In high school, someone chalked a gay slur on his driveway in giant letters. Anonymous mail arrived at his home saying Reitan would be better off dead than gay.

And as an upperclassman, the teenager found his car window smashed in the high school parking lot.

That’s when he decided it was time for a change.

Two years earlier, Reitan, now 42 and a lawyer and gay rights activist, was shocked when Gwen Walz, who taught English at the same high school that her husband did, announced that her classroom was “a safe space for gay and lesbian students.”

Reitan, then 15, said he froze and wondered to himself if the remark had been meant for him.

“I did not know any gay people, and there were no gay people on TV then,” Reitan told The New York Times. “It was very much a closet of one.”

Ms. Walz told him later that she thought a reassuring word from an adult could make a big impact on his self-esteem.
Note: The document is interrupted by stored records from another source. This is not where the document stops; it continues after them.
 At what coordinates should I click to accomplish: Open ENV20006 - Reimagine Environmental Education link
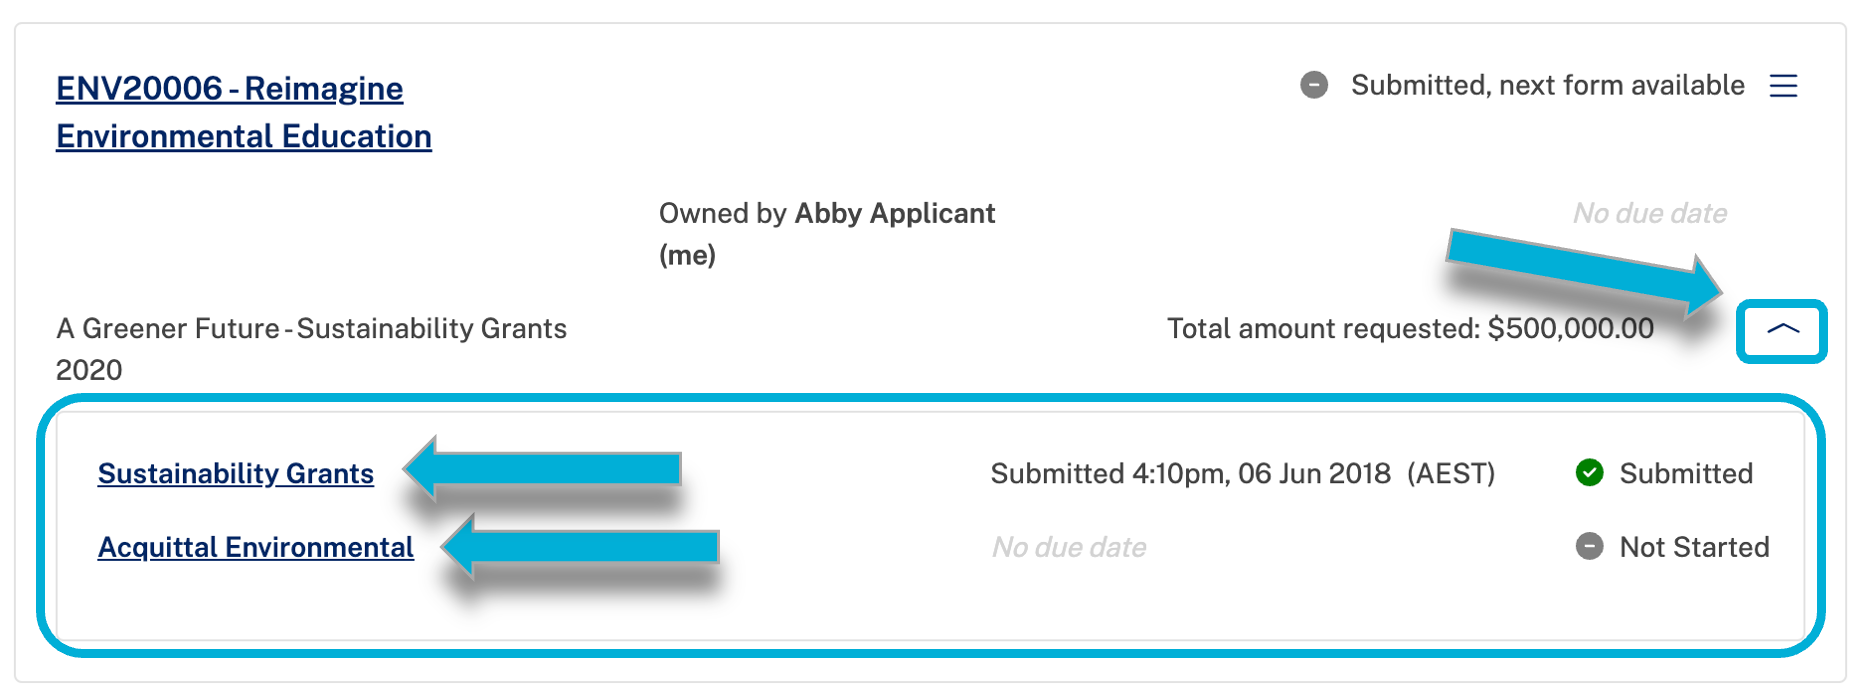click(244, 112)
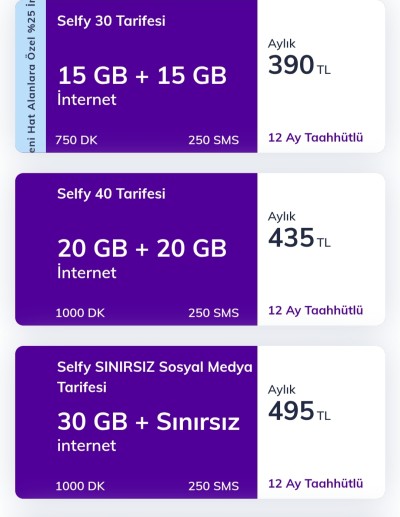Image resolution: width=400 pixels, height=517 pixels.
Task: Click 250 SMS on Selfy 30 card
Action: coord(213,140)
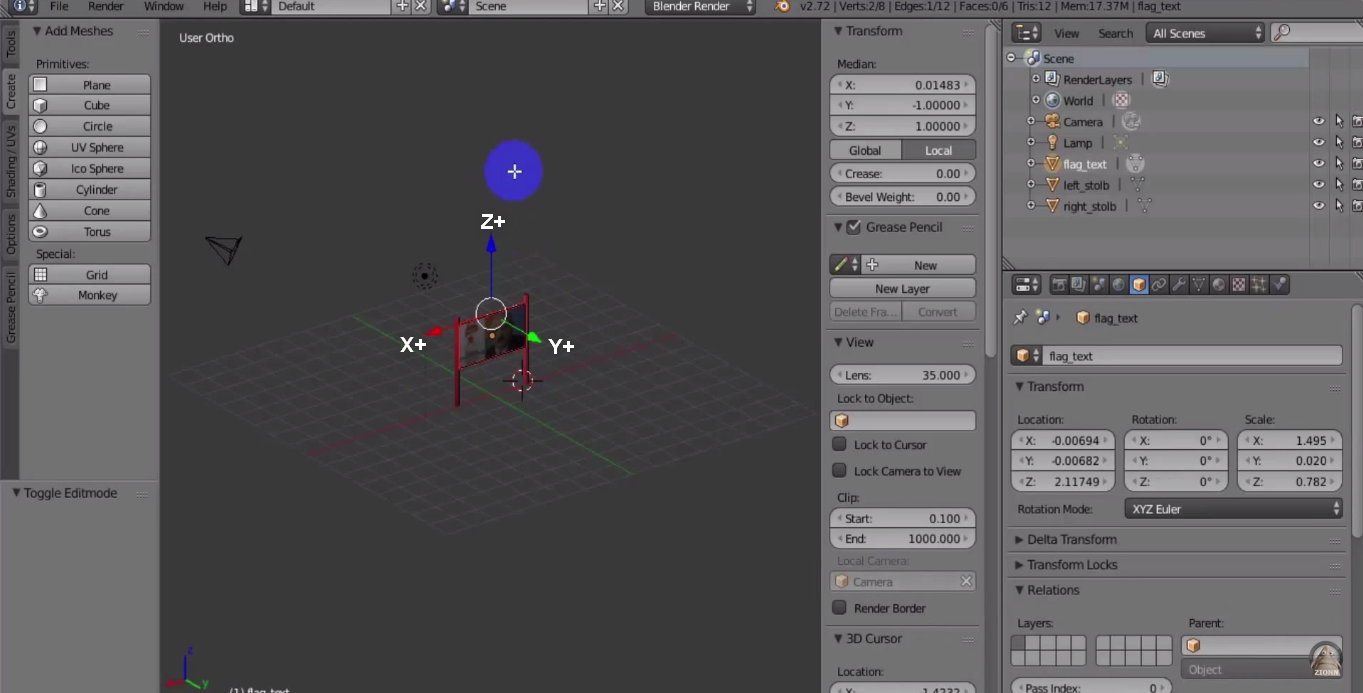Select the Material properties sphere icon
The image size is (1363, 693).
click(1219, 284)
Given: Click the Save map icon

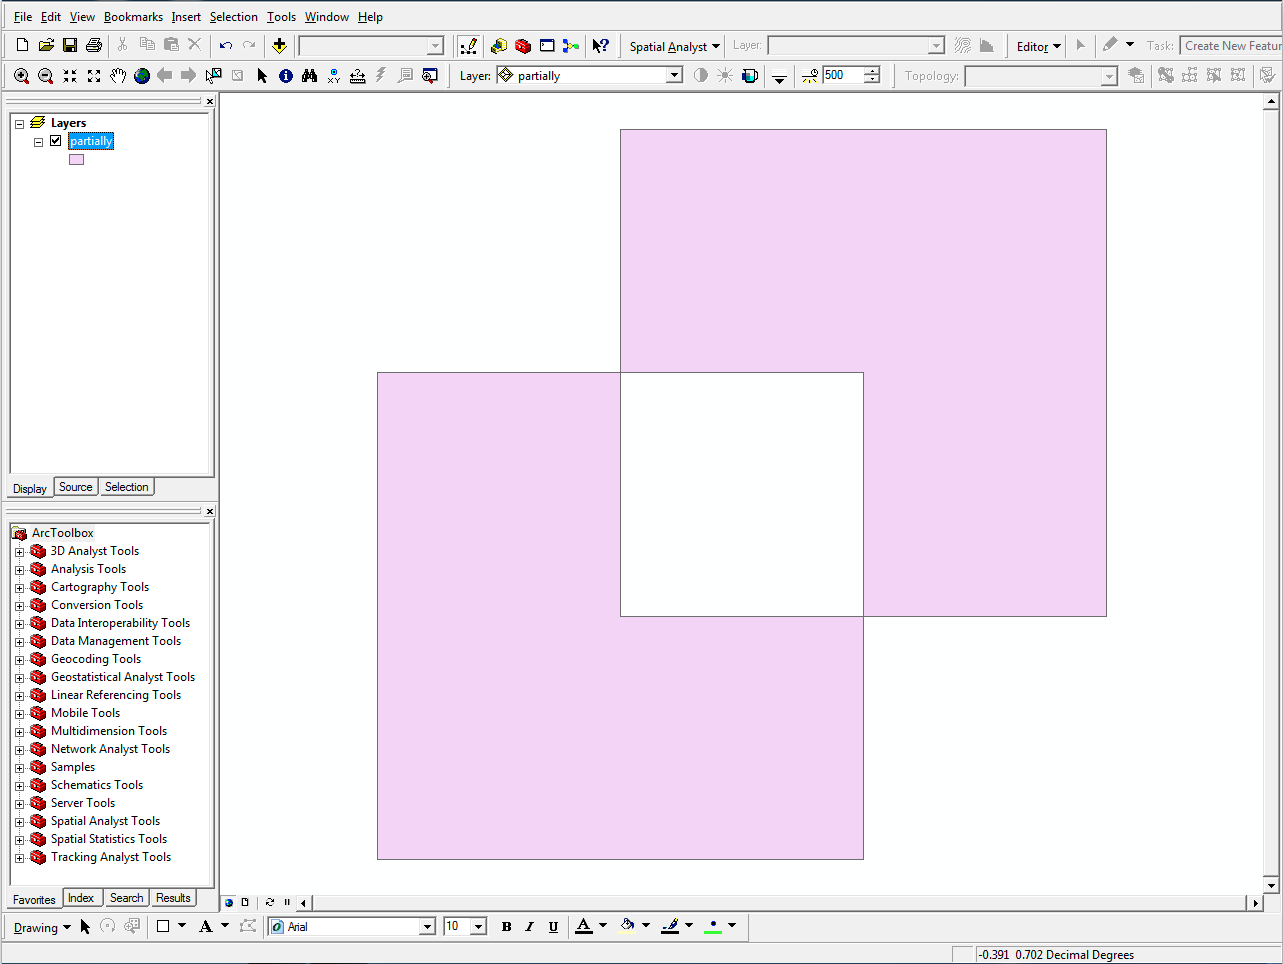Looking at the screenshot, I should tap(70, 46).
Soon, she became a close confidant to the teenager.

Gwen Walz and her husband had grown close to another gay student years earlier at a public school in Nebraska, where the couple met each other teaching. They took the student to an Indigo Girls concert, a spokeswoman for Ms. Walz said.

Being an ally to the LGBTQ+ community is part of her Christian faith, the spokeswoman said, a “strong belief that God creates people in the way they are supposed to be, whether that is gay or straight.”

Reitan agonized over coming out. He says the first one to hear him say the words was the family dog, a golden shepherd named Alex.

Next, during his junior year, was his older sister.

And then Gwen Walz, whom he says was the one adult at his school he felt certain would support him. With her encouragement, Reitan came out to his parents.

At that point, the rising senior was determined to come out publicly so his classmates could get to know an openly gay person, he said.

That’s when he approached the school principal about starting a GSA. With Tim Walz on board, Reitan stood at the school entrance, passing out leaflets to students for the new club he founded.

The bullying — for the most part — ended.

“The Walzes were both like, ‘There will be nothing but respect,’ and it was just like laying down the law,” a classmate of Reitan’s recalled. “It was really bold.”